Page and screen pointing data:
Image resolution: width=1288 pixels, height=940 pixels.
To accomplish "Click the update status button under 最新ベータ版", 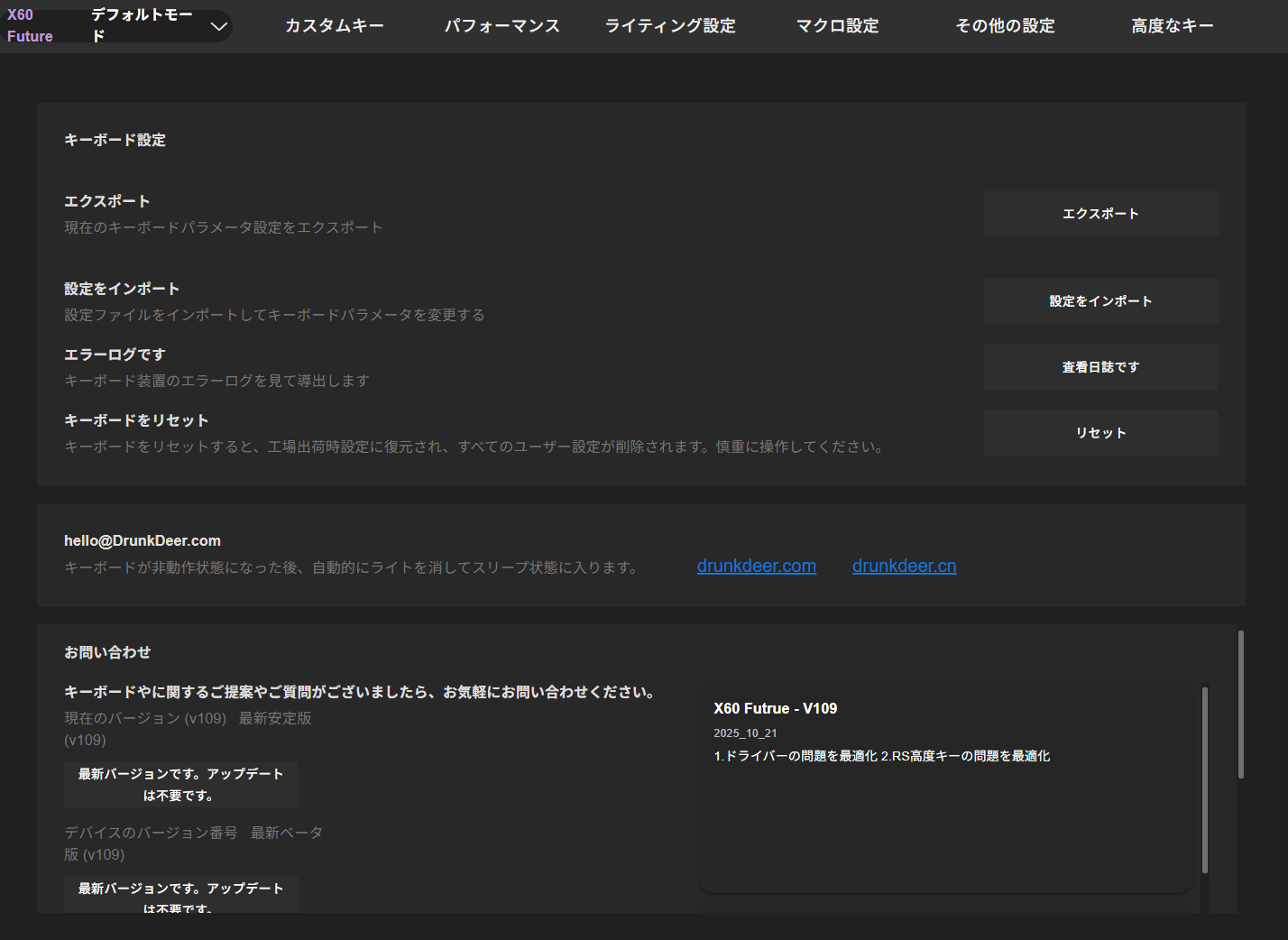I will tap(180, 895).
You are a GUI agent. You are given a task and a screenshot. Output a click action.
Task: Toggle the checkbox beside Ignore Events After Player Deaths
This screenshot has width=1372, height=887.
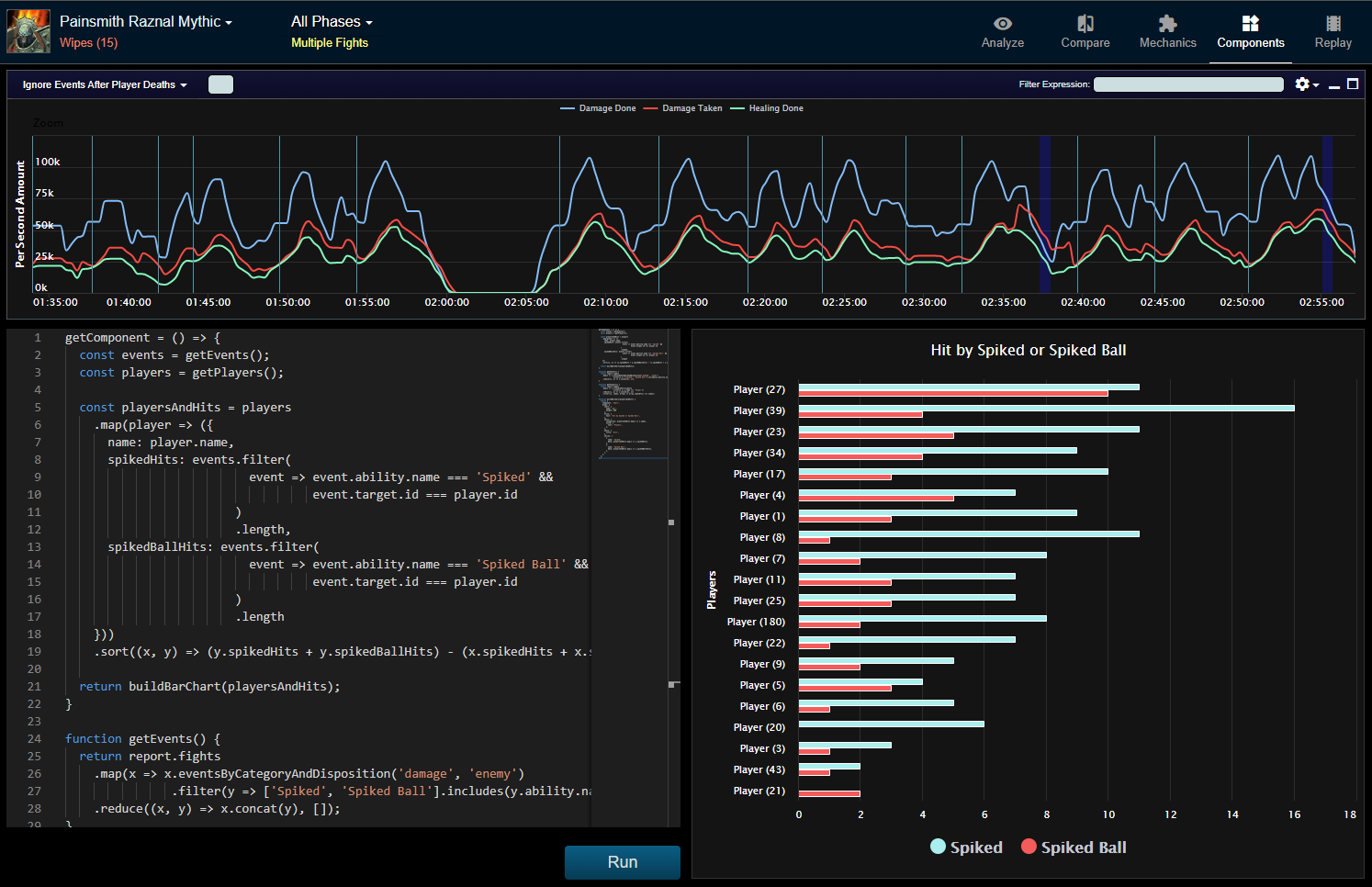coord(220,83)
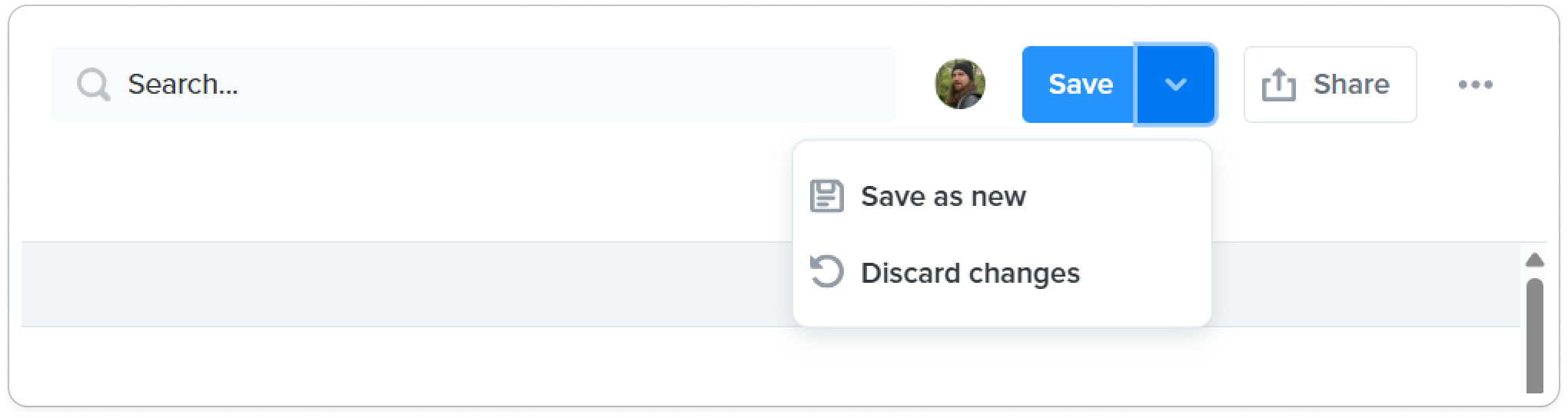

**Do this:**
Scale the lines above, beginning at the line that has "You are a GUI" and stopping after the end of the records, by restating them in full with their requests, but with every coordinate in the answers multiplied by 0.7 and rounded to a whole number, halves rounded up. Leave the pictures out of your answer.

**Written response:**
You are a GUI agent. You are given a task and a screenshot. Output a click action.
Task: Toggle the checkbox beside Ignore Events After Player Deaths
This screenshot has width=1372, height=887.
coord(154,58)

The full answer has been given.